> [Work request] Your reply should be one number, which is how many lines in the listing below contain "bookmark".

> [Task input]
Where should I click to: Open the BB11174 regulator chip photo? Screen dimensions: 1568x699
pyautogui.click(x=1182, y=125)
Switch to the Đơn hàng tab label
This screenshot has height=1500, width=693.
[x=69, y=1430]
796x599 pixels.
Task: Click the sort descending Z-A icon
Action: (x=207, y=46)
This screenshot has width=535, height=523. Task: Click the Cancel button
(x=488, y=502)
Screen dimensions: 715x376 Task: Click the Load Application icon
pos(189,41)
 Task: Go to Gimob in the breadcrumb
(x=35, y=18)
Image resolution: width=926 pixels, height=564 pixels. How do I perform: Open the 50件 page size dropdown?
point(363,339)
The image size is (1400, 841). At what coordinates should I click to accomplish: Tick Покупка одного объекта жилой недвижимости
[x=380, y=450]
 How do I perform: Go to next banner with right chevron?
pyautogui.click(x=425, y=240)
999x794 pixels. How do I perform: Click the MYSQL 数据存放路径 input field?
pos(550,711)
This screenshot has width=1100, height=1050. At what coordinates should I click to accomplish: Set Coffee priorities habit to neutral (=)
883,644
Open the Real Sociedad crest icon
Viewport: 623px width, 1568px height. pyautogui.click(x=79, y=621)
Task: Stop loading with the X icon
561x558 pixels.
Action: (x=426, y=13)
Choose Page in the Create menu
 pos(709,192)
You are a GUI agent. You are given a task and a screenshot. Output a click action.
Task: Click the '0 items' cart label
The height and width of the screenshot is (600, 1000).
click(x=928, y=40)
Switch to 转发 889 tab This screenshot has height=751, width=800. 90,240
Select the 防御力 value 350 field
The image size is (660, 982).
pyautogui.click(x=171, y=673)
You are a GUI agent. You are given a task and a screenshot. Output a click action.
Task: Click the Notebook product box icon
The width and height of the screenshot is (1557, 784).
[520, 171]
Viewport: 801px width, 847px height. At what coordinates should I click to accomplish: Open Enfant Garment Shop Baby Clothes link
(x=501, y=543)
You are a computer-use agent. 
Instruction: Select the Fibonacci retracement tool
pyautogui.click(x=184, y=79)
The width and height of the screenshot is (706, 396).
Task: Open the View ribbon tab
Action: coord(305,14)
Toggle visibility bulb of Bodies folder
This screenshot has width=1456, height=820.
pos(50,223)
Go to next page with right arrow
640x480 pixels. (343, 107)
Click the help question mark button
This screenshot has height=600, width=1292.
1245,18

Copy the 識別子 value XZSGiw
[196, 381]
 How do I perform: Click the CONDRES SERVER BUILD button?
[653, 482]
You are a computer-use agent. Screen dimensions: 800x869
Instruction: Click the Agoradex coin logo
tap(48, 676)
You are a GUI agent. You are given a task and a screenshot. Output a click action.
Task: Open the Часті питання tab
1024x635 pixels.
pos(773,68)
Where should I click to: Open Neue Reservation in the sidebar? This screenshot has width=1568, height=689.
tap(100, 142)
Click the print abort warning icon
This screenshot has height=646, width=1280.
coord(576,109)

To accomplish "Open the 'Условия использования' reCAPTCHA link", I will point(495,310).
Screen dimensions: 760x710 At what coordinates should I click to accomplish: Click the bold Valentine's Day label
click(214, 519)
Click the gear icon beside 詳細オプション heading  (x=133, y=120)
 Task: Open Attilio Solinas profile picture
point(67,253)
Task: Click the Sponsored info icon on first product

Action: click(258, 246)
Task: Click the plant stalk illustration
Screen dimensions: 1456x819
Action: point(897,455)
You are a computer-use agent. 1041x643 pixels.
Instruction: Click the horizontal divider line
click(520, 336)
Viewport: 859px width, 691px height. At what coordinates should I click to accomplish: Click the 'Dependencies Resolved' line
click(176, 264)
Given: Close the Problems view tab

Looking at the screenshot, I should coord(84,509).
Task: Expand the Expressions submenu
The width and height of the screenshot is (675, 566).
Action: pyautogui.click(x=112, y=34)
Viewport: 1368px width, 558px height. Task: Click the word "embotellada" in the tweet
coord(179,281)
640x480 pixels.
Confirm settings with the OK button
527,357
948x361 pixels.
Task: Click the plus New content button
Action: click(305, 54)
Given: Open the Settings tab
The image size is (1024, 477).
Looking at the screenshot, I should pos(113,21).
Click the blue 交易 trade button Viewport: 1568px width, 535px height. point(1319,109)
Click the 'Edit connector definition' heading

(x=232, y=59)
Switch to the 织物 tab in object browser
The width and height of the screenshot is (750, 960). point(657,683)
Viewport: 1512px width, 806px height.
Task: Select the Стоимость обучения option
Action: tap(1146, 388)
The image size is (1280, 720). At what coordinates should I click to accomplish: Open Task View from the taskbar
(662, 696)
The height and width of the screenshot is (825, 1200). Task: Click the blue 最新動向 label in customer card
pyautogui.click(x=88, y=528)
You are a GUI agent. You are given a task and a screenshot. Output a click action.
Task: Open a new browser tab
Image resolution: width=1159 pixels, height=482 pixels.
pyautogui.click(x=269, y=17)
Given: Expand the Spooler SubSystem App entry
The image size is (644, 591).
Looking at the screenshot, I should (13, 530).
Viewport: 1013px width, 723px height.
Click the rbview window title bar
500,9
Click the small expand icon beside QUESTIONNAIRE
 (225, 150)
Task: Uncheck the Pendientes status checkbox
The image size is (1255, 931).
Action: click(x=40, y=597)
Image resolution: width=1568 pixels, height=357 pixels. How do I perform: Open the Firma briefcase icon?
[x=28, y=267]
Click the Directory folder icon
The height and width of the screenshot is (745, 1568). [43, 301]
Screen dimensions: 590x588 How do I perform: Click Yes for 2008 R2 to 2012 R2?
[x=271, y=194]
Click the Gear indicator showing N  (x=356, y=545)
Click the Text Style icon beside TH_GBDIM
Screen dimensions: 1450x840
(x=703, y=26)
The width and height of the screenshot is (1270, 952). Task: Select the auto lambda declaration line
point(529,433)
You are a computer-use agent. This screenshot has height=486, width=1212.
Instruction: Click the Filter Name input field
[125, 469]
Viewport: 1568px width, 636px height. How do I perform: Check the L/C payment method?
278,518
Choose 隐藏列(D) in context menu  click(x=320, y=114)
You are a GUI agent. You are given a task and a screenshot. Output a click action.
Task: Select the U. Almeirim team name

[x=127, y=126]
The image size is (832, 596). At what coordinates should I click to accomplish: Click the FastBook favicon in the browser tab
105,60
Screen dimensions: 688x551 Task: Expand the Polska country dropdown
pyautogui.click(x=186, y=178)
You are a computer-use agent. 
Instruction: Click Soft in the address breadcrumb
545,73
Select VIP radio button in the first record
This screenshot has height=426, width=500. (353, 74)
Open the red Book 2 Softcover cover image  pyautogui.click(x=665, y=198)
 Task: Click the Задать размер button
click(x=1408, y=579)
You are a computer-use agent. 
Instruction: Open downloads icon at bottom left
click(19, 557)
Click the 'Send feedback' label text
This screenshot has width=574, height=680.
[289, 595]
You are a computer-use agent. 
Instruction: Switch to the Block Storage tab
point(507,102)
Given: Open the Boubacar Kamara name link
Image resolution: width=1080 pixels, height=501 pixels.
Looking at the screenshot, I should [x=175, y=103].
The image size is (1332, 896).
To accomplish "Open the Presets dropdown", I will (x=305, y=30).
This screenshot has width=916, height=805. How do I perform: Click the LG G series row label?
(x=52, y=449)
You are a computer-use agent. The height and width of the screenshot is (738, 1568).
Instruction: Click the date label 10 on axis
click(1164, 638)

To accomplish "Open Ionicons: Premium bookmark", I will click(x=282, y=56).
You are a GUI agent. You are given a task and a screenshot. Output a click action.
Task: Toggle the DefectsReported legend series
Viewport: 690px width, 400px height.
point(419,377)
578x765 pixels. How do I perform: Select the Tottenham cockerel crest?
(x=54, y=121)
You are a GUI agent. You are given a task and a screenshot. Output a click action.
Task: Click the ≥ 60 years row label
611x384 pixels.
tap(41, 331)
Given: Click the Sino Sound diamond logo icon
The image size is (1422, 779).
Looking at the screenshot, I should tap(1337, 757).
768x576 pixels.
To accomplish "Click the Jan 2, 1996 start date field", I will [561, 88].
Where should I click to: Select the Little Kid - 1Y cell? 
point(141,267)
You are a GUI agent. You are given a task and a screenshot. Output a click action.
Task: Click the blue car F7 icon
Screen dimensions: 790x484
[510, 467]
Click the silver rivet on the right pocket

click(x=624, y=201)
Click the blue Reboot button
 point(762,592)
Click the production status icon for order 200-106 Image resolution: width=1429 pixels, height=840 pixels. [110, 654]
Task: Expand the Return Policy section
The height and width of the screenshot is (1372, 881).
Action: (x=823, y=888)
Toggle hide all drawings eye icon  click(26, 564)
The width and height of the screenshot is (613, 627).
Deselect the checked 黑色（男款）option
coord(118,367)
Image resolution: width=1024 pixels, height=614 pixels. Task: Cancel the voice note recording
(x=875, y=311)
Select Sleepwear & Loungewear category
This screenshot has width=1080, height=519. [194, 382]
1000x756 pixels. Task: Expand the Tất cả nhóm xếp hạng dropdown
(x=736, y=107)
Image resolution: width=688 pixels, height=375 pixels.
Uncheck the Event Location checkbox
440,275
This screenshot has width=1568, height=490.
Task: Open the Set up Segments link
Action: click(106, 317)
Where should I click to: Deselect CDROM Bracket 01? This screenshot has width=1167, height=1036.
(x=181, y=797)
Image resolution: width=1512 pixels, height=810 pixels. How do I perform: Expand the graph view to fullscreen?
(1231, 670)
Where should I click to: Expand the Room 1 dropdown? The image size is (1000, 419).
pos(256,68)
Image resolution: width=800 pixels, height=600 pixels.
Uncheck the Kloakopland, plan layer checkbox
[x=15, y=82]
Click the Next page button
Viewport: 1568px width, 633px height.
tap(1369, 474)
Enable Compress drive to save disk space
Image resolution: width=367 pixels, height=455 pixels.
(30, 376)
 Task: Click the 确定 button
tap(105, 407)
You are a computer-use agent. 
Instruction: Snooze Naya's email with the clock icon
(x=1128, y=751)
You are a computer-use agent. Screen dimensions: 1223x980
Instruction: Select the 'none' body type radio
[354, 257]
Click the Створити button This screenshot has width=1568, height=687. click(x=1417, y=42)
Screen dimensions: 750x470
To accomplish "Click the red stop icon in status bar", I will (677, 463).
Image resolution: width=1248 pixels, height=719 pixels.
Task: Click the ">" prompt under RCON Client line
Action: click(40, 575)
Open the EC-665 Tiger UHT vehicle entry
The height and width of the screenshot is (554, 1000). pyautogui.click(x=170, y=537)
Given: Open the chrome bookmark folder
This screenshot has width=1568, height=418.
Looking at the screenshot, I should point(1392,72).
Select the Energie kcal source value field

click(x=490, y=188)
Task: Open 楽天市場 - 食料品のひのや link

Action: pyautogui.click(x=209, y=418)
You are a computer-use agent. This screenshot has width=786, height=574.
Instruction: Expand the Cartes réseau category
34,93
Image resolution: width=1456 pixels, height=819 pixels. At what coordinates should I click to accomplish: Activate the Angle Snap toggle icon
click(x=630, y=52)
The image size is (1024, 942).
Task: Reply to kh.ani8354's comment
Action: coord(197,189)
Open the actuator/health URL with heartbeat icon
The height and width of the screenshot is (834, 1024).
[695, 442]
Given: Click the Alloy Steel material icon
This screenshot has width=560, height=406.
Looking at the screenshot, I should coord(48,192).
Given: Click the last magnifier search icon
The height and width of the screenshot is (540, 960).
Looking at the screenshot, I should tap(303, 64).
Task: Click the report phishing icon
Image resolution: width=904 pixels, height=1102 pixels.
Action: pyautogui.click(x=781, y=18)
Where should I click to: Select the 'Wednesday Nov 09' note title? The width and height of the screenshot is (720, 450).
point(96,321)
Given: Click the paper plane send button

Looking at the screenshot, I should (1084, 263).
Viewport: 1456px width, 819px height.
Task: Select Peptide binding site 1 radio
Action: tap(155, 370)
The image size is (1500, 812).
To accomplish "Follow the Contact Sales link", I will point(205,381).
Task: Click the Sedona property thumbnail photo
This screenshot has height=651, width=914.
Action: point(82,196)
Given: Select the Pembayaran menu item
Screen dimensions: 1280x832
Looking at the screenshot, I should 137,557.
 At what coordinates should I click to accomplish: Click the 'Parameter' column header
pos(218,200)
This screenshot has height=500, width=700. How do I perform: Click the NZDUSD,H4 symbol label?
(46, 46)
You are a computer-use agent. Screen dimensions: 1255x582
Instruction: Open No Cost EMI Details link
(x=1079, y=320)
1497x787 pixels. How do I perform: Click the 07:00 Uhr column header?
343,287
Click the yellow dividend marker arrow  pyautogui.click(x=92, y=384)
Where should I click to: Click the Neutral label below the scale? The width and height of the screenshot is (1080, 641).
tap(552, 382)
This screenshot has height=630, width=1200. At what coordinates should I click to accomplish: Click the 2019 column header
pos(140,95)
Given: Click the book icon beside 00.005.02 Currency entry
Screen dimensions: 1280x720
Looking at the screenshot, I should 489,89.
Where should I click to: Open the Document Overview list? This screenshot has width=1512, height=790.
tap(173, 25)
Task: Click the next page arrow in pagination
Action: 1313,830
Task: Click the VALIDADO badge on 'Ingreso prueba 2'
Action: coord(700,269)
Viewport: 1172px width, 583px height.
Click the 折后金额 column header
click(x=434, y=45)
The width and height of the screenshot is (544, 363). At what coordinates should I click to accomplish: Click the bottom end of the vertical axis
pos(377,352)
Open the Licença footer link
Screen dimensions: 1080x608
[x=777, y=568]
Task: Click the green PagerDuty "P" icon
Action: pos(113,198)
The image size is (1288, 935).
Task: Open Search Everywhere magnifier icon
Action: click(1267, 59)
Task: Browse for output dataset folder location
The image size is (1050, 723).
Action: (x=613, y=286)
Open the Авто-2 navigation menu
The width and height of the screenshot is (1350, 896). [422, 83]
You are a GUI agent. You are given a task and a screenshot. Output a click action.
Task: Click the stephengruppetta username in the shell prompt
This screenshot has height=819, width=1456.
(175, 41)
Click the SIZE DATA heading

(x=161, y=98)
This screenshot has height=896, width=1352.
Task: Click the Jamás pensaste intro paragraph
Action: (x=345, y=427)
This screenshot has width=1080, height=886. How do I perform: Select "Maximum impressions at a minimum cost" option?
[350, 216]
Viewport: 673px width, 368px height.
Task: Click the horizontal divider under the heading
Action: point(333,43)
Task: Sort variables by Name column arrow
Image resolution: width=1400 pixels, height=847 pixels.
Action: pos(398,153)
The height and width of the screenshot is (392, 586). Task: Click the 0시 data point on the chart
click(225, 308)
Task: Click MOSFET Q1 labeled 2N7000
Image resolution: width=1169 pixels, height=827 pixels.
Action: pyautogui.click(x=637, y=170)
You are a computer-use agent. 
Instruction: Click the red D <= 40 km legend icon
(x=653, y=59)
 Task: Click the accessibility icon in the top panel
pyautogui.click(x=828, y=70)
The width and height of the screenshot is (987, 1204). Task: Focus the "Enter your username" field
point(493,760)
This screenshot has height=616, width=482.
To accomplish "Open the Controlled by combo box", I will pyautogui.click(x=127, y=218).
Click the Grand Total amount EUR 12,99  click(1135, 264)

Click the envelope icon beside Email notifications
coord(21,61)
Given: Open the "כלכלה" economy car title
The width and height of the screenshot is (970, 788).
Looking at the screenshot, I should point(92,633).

> [Response to this exercise] 2